COVID-19 Support System Details
Detailed Information for Students in Xavier's COVID-19 Support System.
First, we want everyone to know that if they can safely quarantine at home, that is a great choice. We don’t want you to spread COVID-19 to your home community, but many students are more comfortable at home. When you get your first contact tracing phone call, you can discuss that with that COVID Support staff person.
If you showed up in the clinic with symptoms:
- You will get tested and quarantine information will be shared with you. Depending on your living situation, this may mean your room, suite, or house needs to quarantine too. The more you can quarantine away from any roommates, the more we can keep them healthy, even if they were already exposed.

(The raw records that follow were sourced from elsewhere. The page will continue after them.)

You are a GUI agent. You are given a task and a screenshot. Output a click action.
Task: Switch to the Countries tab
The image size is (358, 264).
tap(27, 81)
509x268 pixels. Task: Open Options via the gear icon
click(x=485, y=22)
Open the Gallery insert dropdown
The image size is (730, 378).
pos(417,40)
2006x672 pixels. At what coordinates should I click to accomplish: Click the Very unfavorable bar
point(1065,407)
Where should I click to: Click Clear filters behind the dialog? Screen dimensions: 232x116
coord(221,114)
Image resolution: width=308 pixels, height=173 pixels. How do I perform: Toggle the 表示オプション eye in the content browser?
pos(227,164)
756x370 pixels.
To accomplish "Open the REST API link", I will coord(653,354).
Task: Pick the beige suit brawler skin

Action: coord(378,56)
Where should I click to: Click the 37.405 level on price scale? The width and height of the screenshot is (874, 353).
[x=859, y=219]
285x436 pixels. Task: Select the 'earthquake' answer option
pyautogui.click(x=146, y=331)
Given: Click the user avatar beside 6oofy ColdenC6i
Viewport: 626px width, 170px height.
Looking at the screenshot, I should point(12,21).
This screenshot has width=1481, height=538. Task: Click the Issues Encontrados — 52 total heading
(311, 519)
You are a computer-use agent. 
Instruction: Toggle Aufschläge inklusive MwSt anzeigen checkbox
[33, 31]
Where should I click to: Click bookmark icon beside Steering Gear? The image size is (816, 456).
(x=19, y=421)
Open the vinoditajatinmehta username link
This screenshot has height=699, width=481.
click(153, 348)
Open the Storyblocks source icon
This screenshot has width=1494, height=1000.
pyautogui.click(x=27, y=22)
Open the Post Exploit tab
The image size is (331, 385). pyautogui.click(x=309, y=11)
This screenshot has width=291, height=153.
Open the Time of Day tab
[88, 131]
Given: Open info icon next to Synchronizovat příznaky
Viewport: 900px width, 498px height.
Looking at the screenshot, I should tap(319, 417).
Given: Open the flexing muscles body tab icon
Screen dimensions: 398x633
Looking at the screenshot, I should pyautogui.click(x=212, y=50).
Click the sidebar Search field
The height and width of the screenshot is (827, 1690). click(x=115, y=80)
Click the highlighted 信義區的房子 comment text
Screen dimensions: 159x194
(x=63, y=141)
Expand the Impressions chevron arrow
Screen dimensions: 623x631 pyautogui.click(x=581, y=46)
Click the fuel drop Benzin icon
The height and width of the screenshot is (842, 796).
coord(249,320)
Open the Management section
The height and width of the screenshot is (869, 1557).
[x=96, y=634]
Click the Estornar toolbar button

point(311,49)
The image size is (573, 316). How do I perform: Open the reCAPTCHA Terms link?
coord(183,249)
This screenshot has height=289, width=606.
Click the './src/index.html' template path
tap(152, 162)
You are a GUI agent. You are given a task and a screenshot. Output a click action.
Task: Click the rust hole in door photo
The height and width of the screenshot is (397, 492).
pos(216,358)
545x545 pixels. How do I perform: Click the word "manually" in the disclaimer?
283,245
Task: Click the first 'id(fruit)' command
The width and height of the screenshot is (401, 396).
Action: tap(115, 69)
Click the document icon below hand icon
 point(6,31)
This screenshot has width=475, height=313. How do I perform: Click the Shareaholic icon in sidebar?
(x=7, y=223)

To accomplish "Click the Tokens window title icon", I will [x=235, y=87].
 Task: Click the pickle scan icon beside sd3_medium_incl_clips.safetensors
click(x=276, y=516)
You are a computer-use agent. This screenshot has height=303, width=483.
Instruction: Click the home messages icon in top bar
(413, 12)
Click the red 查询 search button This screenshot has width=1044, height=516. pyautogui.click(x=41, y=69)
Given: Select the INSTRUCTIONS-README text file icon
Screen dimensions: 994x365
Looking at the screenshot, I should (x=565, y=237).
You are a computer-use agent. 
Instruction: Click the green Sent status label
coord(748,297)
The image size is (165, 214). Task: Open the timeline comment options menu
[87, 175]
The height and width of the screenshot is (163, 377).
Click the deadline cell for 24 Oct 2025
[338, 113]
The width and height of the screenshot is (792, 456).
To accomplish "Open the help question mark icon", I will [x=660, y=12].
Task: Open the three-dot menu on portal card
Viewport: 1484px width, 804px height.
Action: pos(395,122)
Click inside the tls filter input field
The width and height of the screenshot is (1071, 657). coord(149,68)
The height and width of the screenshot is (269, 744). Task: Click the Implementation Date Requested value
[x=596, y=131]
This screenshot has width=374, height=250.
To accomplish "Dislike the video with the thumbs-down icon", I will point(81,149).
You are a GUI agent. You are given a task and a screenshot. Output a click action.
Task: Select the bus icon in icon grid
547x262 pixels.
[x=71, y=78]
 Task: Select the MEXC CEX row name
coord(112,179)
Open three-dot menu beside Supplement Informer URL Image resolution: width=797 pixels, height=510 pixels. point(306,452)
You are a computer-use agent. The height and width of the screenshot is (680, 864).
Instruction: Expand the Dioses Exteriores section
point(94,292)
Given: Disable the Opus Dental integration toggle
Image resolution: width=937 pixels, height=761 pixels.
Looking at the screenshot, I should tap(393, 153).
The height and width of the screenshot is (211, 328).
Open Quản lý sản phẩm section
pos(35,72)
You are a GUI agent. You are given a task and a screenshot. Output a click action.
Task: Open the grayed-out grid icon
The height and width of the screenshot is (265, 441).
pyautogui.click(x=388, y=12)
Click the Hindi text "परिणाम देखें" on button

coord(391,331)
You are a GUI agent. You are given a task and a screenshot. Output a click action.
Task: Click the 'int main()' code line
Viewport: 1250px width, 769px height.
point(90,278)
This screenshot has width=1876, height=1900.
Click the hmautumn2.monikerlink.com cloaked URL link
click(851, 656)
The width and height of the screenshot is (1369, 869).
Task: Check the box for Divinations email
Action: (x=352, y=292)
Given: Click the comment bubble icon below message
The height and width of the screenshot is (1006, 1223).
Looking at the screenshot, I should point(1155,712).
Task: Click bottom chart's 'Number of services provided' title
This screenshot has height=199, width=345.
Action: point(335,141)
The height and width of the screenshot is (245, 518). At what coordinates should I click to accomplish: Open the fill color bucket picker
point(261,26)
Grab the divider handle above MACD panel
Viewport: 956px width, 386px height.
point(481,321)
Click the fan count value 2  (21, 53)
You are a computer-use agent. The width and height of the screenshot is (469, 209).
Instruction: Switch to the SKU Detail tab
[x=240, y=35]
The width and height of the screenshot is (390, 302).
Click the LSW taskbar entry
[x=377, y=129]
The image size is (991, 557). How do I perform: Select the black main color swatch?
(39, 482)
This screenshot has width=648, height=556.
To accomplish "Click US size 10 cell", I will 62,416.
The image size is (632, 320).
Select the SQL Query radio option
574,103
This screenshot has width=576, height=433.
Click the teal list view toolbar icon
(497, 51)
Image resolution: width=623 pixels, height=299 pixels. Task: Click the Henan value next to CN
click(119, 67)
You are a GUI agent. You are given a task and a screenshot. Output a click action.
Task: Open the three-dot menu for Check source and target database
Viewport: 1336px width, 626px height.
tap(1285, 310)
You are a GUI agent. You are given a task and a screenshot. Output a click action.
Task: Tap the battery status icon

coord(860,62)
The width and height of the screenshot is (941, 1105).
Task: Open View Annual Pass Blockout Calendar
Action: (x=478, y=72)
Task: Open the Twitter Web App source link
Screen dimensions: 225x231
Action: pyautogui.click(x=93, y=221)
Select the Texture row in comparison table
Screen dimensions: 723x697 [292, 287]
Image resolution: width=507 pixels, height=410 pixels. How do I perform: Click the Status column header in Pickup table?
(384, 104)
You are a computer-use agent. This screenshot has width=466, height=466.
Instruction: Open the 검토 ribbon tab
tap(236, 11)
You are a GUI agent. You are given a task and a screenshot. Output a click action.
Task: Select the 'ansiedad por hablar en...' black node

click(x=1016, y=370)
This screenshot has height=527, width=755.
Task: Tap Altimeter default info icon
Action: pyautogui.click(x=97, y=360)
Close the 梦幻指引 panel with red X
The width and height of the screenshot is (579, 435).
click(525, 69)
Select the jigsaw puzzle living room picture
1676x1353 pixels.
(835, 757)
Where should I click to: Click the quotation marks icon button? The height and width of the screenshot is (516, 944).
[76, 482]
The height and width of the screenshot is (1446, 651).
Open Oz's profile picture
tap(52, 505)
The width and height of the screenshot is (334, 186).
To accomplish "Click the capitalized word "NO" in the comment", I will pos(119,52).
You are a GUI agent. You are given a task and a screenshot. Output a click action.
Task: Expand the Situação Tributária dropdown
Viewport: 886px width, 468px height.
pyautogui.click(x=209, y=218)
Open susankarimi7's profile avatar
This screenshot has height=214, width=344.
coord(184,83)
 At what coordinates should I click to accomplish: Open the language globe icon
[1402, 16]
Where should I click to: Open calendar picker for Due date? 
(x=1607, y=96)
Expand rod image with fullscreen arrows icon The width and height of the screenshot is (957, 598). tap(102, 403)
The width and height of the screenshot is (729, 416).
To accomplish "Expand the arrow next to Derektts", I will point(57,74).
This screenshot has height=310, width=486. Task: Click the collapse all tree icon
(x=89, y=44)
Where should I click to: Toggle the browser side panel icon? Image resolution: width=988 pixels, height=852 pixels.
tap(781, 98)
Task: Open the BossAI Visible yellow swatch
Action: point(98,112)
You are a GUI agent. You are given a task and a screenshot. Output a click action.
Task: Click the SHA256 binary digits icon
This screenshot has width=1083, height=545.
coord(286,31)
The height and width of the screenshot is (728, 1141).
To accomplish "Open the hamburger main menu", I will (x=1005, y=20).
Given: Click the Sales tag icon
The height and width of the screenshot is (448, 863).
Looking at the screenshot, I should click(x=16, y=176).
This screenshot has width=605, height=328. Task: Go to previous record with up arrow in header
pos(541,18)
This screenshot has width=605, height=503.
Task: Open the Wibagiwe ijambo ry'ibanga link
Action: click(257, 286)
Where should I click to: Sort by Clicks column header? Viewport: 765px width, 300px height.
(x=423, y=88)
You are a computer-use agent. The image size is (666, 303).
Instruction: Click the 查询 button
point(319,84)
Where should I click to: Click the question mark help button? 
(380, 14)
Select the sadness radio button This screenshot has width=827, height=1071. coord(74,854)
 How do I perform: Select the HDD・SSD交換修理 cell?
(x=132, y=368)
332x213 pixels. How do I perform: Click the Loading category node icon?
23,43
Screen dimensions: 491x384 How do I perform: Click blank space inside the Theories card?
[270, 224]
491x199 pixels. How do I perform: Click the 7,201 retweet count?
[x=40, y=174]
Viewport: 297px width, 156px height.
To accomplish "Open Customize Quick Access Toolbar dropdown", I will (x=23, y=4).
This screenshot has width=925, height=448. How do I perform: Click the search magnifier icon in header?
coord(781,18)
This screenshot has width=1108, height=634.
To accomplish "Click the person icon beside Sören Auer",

- If you are an on-campus resident, information will be shared with you regarding your on or near campus quarantine options. Depending on the time of day, Covid Support staff will work to ensure you get meals delivered right away. As you settle in, a contact tracer will call to get more information from you, and answer questions like—how do I do laundry?—or anything else you feel like you need to know. We will also talk with you about your academics, and some strategies to make sure you don’t fall behind while attending class remotely. Remember, you are sick, so even though class is online, you can take a sick day. Daily, you will get an email order form from firstname.lastname@example.org for your meal deliveries.
- You will need to inform your professors, and you will receive a letter you can share if they need confirmation.
- We will keep calling, to see how you are, to help you track symptoms, and to answer questions that come up. Have answers in between? Email email@example.com.
I live with someone who tested positive or is symptomatic:
- You are considered a close contact. If they do not yet have a positive test, we will ask you to quarantine at least until they are released by medical staff because they are sick with something else. Most of you will be quarantining for 10 days from your last contact with your room/house/suitemate. With positive tests, that may be a couple of days ago if they left. If they are symptomatic, it may be 10 days from when you find out. The dates are confusing, but don’t worry, you will get a call from a contact tracer who will help you understand quarantine, understand the dates and get more information.
- You need to track your symptoms every day—yes, we all are supposed to do it, but we want you to pay particular attention to your health. But don’t worry, a contact tracer will call you regularly to help you do that and to remind you of the symptoms.
- If you are a residential student, COVID Support staff will work to get meals delivered to you on the day you start quarantine and then you will receive a daily order form from firstname.lastname@example.org. Laundry, academics, and other concerns will come up. The contact tracer will also coach you on what to think about and what you might need to stay caught up with class remotely. At the end of the day or the next morning, you will receive an excuse letter via email if you did not get a hard copy from your roommate. If you have questions before your first call, or in between calls, email email@example.com.
- If you are off campus, we will advise you on trying to quarantine away from the person who is sick to avoid further close contact. This will minimize how long your quarantine is and keep you healthy. When you get your contact tracing phone call, we will help you think about groceries, how your house is set up to separate from each other, and your academics as well. Look for your excuse letter to send to your professors who need it. Be proactive in communicating with them—it is your responsibility to tell them you cannot come in person, but remember that you can tell them as much or as little as you want. That is why you have the letter.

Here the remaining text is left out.